El Salvador is experiencing a tourism boom after bringing criminal violence down to historic lows, under a state of emergency that has allowed the imprisonment, without a judicial warrant, of tens of thousands of alleged gang members. Although his own country boasts some of the world’s most attractive beaches, Costa Rican Juan Gabriel López vacationed with his wife in El Tunco, a surfers’ paradise where people stroll with their boards, slathered in sunscreen.
Like many others, he came not only for the beautiful sunsets and Shakira’s recent concerts, but also for the sense of safety heavily promoted by Bukele and his influencer supporters. “If you want to verify El Salvador’s safety, go to the ugliest, darkest place, sit on a rock, and wait for dawn,” the president recommends to foreigners.
On his social media accounts, followed by millions, Bukele posts videos of surfers riding giant waves, and he held up Shakira as proof that the country “is changing.” “A radical change,” says López, a 44-year-old engineer who came from Limón, a Caribbean port in Costa Rica battered by drug traffickers.
Just people paying for others’ sins
But NGOs such as Amnesty International and Human Rights Watch denounce the cost of the war on gangs: under the state of emergency, around 90,000 people have been detained, including about 8,000 innocent individuals who have since been released, the government acknowledges.
In an open letter, Movir, a collective of relatives of detainees, expressed to Shakira their concern that her “Las mujeres ya no lloran” tour was being used by Bukele to “cover up injustice and his condemnable acts.” “In El Salvador, women also cry mothers and relatives of innocent victims who suffer prison, torture and death, forced evictions, persecution and rigged trials,” the letter said.
The accusations, however, have not dented the popularity of the 44-year-old president, backed by nine out of ten Salvadorans, according to polls. Nor have they deterred tourists. “As with any process of change, there’s always going to be that idea that the righteous pay for the sinners,” López says on a lively street of bars and restaurants, where T-shirts are sold stamped with Bukele’s face wearing his trademark sunglasses.
Visiting El Tunco with his parents, Dutchman Camille Schyns, who lives in Guatemala, says he knows there are “quite a lot of human-rights violations” and that “they’re arresting people” without due process. “But at the same time… what people I know, Salvadorans, tell me is that they like that security has increased a lot,” he said.
On the tourism map
Bukele, who ironically calls himself a “cool dictator,” rarely misses a chance to promote the security model that led Donald Trump’s government to lower travel alerts for Americans visiting the country to the minimum level. With Pacific beaches, volcanoes and archaeological ruins, El Salvador received 4.1 million visitors last year, 60% more than in 2019, when Bukele came to power.
That is significant in a country of six million people, where in 2025 tourism generated $3.6 billion in revenue, nearly 10% of nominal GDP. “We are leaders in international visitors. El Salvador is now on the map as a host of events,” Tourism Minister Morena Valdez recently told the international press, noting that the country hosted Miss Universe in 2023.

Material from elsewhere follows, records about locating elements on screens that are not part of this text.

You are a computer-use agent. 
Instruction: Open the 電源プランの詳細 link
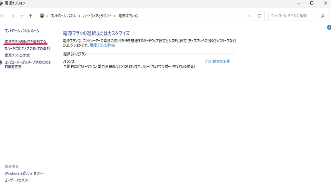coord(102,45)
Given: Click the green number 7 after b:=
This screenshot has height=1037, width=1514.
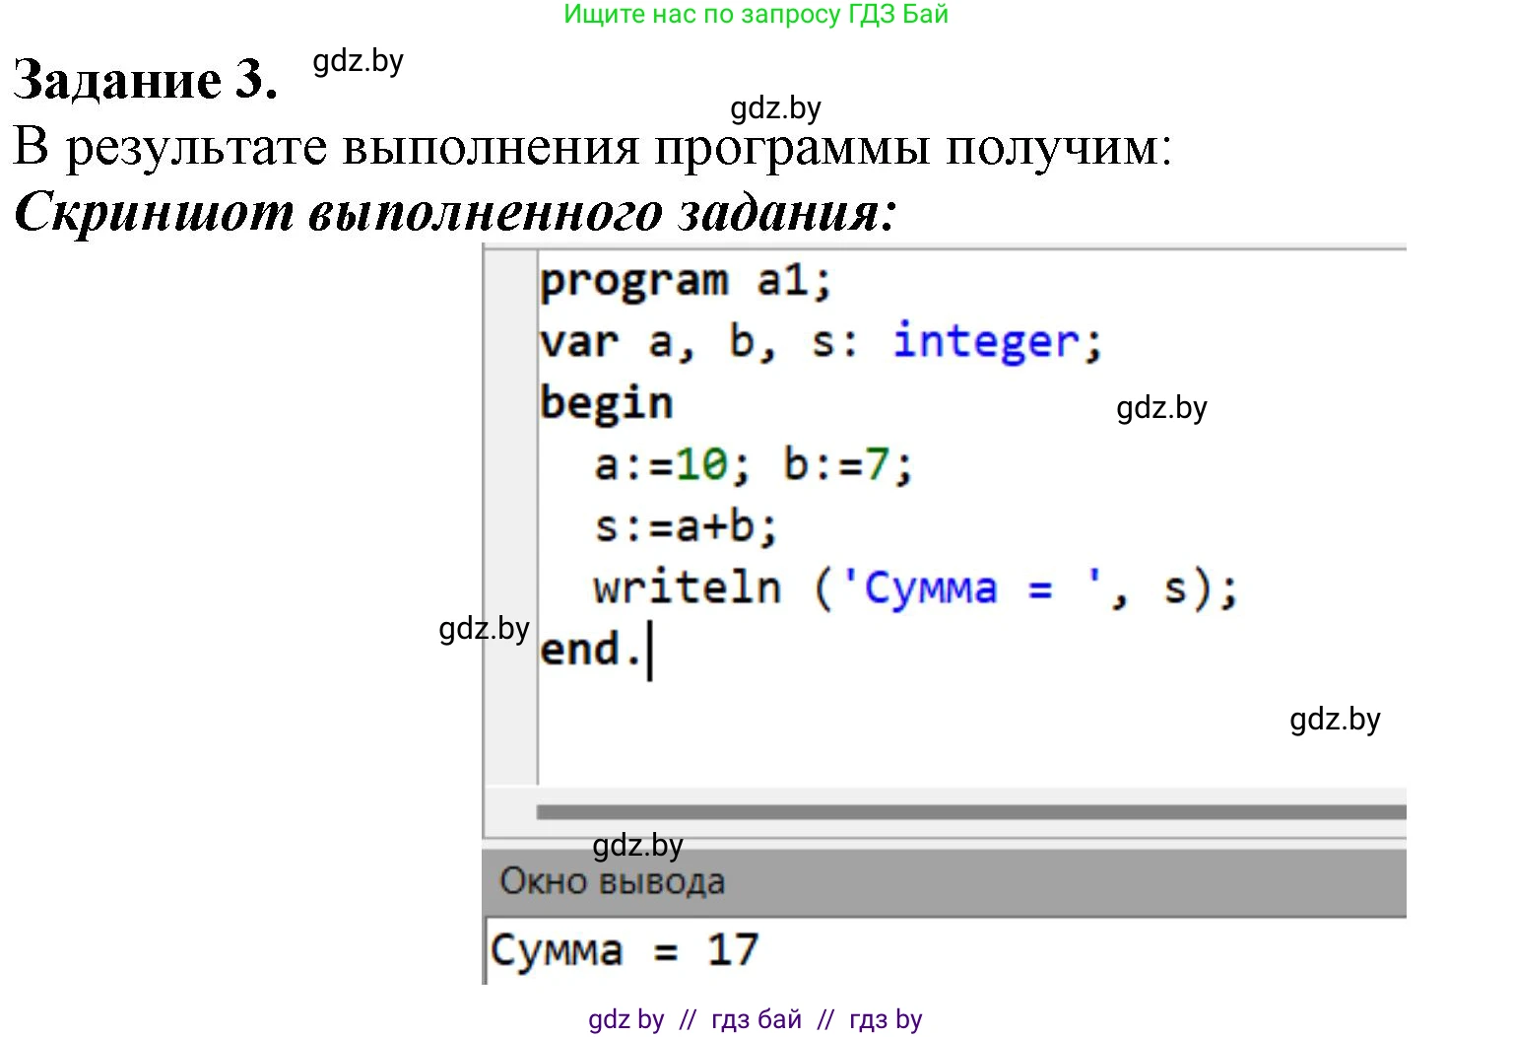Looking at the screenshot, I should (x=877, y=464).
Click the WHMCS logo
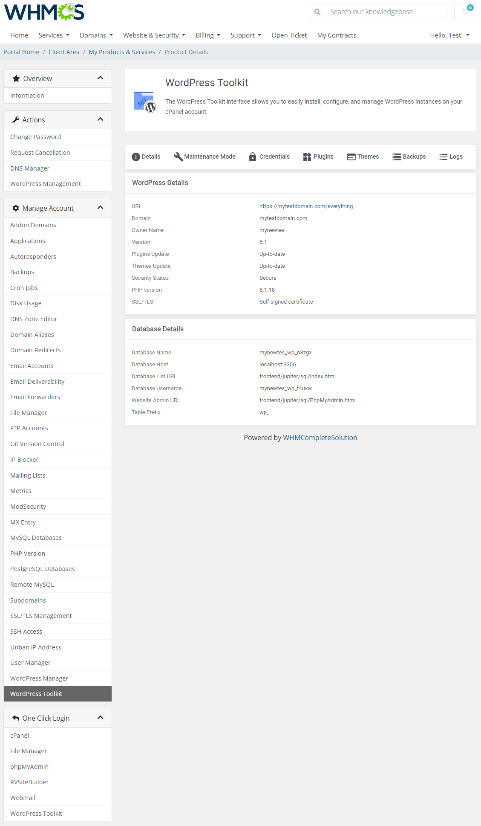This screenshot has height=826, width=481. coord(44,12)
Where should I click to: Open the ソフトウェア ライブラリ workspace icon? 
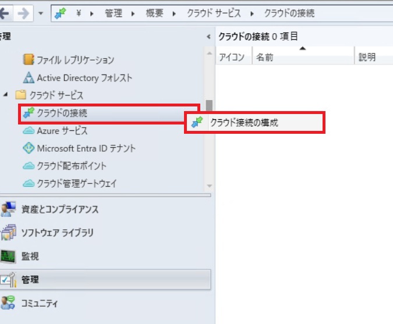pos(8,233)
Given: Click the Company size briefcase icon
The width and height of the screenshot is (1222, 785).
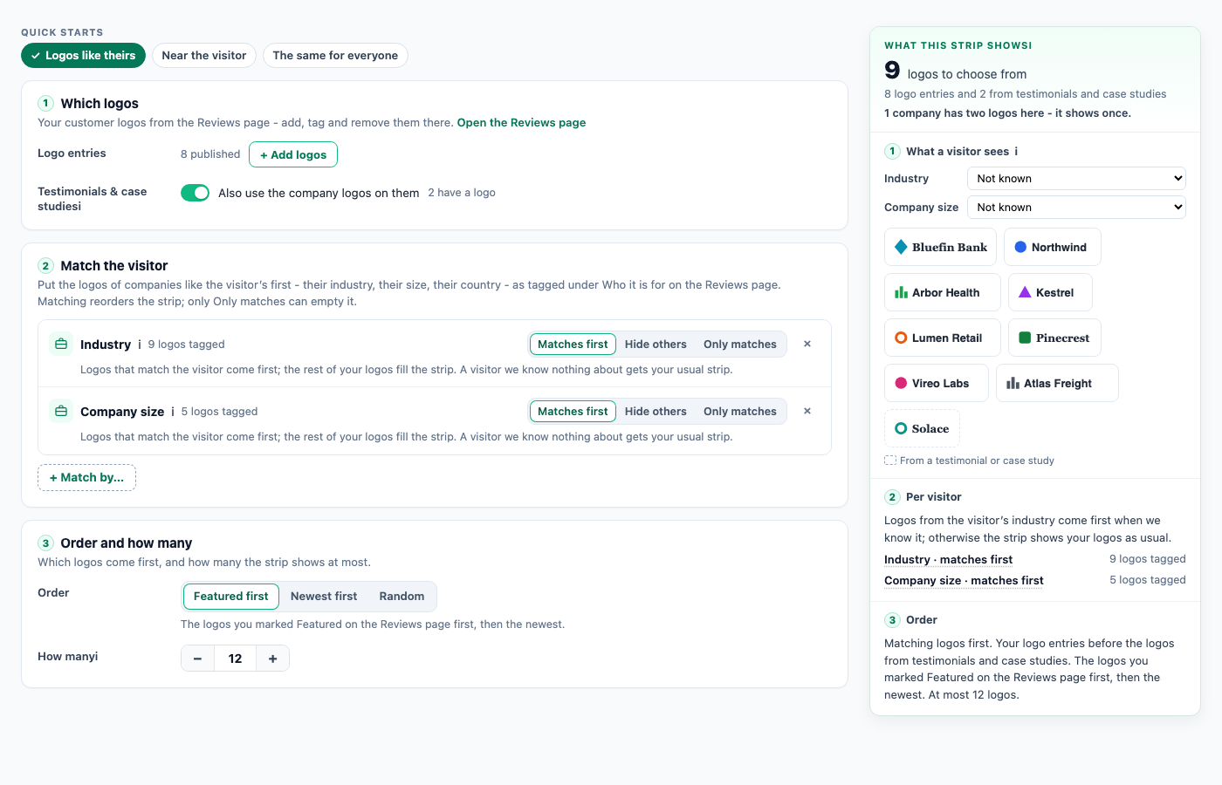Looking at the screenshot, I should pos(61,411).
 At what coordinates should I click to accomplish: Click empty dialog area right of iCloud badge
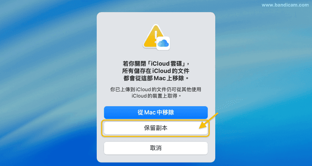pyautogui.click(x=192, y=37)
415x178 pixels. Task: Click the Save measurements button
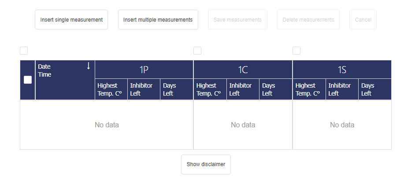(x=237, y=20)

Shakira gave five concerts that drew more than 144,000 attendees, nearly half of them foreigners, who generated $110 million in revenue, according to the government. In that crowd were tens of thousands of Guatemalans and Hondurans, whose countries still suffer gang terror.
“We wish we had in Guatemala the peace you feel here,” said Glendy Pineda, 45, during one of the concerts. Even the Costa Rican tourist, from a country known for defending human rights, praised the Bukele model: “We’d like to take this step,” he said.